When the Expanded Programme on Immunization (EPI) was launched in 1974, less than five per cent of the world's children were immunized during their first year of life against six killer diseases — polio, diphtheria, tuberculosis, pertussis (whooping cough), measles and tetanus.
|A nurse administers an immunization to a baby at a clinic in Ein Al Beidah, a remote village in northern West Bank.|
Today, 83 percent of the world's children under one year of age have received these life-saving vaccinations. Increasing numbers of countries, including low-income countries, are adding new and under-used vaccines, like Hepatitis B, Haemophilus influenzae type b (Hib) and yellow fever vaccine to their routine infant immunization schedules.

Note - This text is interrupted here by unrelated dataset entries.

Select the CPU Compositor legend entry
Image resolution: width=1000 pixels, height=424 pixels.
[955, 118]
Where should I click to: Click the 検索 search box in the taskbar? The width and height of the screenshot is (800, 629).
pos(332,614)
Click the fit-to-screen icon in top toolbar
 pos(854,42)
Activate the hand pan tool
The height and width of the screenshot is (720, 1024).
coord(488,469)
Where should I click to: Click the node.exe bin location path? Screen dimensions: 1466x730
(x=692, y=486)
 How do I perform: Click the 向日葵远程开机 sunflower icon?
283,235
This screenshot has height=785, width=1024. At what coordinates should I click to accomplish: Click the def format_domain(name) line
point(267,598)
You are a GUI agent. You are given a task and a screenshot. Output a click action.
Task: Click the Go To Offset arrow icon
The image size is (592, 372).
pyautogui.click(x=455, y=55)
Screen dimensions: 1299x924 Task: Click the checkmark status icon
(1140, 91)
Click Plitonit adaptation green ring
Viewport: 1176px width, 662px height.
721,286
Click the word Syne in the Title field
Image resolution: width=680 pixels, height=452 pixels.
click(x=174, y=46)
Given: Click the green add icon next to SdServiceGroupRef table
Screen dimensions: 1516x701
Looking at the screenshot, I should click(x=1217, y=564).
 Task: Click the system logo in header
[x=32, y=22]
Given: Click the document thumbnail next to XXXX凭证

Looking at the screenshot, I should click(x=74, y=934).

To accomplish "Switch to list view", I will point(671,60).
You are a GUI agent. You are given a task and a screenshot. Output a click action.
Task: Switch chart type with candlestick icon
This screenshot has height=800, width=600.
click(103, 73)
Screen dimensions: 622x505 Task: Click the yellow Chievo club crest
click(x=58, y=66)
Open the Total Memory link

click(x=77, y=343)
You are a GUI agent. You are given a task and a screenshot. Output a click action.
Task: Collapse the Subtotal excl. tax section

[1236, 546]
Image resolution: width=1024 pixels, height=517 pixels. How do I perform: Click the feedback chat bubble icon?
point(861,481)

However, one-fifth of the world’s children – about 22.4 million infants – are not immunized against these killer diseases. More than 70 percent of these children live in ten countries. An estimated 1.5 million children died in 2011 from vaccine-preventable diseases. The deadlines for eliminating maternal and neonatal tetanus and certification of global polio eradication by 2010 have not been met.
Sustainability is the key for the next phase of the drive towards full immunization. UNICEF is a leading partner in the Global Alliance for Vaccines and Immunization (GAVI), a far-reaching public-private partnership dedicated to increasing children’s access to vaccines in poor countries. The Alliance works to strengthen and expand routine immunization services and support the introduction of new and under-used vaccines, including those that protect against hepatitis B and Hib disease. The ultimate objective: establish immunization programmes that will function smoothly year after year as part of solid primary health care systems.
UNICEF works with governments and other partners including the World Health Organization, the World Bank, The Bill and Melinda Gates Foundation, the vaccine industry, civil society groups, and research and technical health institutes to make full immunization a part of every child’s life. Priority is given to about 40 nations where routine immunization coverage is lowest, and to the districts within those countries where children are least protected. These priority nations range from Indonesia and Sudan to India and Afghanistan.
In these countries, UNICEF helps local health managers to improve the planning and supervision of immunization activities and ensure a regular supply of vaccines, supports training for health workers and works with local leaders and media to educate communities and promote immunization. Special efforts are made to continue routine immunization in regions with poor health infrastructure, inaccessibility or conflict.